(Saved entries)

----

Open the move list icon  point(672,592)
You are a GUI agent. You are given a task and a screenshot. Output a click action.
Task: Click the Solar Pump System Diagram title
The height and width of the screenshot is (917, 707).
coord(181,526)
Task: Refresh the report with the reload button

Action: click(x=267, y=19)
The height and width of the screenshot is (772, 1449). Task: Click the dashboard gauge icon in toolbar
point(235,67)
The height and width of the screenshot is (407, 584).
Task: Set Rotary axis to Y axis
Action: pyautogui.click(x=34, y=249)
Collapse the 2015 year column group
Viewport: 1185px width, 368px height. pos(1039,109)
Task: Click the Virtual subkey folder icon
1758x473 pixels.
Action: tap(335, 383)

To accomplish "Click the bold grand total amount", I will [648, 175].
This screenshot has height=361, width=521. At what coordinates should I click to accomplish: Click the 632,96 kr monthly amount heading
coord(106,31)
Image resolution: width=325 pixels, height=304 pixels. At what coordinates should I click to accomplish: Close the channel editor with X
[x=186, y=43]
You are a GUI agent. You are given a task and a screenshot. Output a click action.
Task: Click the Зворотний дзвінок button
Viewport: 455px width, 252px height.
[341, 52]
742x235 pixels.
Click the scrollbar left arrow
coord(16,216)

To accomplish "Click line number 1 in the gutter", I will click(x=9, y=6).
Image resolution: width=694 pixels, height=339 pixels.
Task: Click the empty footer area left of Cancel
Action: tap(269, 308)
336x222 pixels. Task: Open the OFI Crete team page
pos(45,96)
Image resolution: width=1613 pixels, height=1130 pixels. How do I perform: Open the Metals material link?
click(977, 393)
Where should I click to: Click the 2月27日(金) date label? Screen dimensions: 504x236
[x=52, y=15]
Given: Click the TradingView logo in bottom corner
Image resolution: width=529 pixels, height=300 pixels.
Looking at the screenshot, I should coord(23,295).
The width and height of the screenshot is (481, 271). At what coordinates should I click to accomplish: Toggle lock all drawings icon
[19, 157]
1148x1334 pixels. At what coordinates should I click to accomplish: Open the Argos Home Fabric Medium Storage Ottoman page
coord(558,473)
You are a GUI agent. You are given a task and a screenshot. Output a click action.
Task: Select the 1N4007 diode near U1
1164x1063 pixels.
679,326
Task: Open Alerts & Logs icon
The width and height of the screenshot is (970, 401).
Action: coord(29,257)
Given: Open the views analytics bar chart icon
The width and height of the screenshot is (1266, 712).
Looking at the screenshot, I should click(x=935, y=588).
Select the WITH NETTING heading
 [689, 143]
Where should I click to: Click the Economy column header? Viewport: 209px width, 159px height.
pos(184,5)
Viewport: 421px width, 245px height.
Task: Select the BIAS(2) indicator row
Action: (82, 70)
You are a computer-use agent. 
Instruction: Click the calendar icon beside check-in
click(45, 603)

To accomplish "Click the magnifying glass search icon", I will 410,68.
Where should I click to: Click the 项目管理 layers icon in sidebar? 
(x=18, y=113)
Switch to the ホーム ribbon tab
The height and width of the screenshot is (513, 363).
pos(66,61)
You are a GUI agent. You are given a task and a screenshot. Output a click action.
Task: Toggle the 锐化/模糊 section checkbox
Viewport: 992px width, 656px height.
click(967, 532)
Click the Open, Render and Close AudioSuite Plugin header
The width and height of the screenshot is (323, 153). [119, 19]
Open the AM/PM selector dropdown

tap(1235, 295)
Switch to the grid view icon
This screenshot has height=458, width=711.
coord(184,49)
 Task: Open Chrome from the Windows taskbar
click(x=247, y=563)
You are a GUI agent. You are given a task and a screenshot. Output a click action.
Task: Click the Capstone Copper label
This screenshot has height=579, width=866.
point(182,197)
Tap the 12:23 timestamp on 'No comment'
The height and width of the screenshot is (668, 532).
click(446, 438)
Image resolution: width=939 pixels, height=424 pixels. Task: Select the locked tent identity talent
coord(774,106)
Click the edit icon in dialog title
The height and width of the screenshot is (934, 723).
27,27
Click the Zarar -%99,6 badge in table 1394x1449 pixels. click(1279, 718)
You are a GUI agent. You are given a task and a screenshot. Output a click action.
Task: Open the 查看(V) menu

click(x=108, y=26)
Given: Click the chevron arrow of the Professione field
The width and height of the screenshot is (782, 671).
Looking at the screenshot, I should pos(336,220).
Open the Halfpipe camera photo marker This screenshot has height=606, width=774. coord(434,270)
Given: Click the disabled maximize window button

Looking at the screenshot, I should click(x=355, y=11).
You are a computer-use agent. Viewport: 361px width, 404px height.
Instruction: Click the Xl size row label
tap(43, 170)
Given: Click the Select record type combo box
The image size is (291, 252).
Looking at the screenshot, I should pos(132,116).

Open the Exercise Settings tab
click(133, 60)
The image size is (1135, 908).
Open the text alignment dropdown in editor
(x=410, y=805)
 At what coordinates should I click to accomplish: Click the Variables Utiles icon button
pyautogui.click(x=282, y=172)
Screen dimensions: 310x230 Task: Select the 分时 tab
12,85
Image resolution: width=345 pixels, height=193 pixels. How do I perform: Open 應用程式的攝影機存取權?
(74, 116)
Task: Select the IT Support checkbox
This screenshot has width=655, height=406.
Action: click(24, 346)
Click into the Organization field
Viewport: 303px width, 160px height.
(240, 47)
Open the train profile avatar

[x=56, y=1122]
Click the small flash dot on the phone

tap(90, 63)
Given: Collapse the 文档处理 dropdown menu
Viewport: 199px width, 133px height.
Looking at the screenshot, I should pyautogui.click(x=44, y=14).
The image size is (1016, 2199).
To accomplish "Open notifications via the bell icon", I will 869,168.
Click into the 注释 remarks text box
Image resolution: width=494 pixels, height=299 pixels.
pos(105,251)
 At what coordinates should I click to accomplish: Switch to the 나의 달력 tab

----

#### Assigned task:
Please return the lines above that run from the line containing "Given: Click the chevron" to the line containing "You are a computer-use agent. Viewport: 361px", inclusive, exactly and with no other lines.

#### Answer to this exercise:
Given: Click the chevron arrow of the Professione field
The width and height of the screenshot is (782, 671).
Looking at the screenshot, I should pos(336,220).
Open the Halfpipe camera photo marker This screenshot has height=606, width=774. coord(434,270)
Given: Click the disabled maximize window button

Looking at the screenshot, I should click(x=355, y=11).
You are a computer-use agent. Viewport: 361px width, 404px height.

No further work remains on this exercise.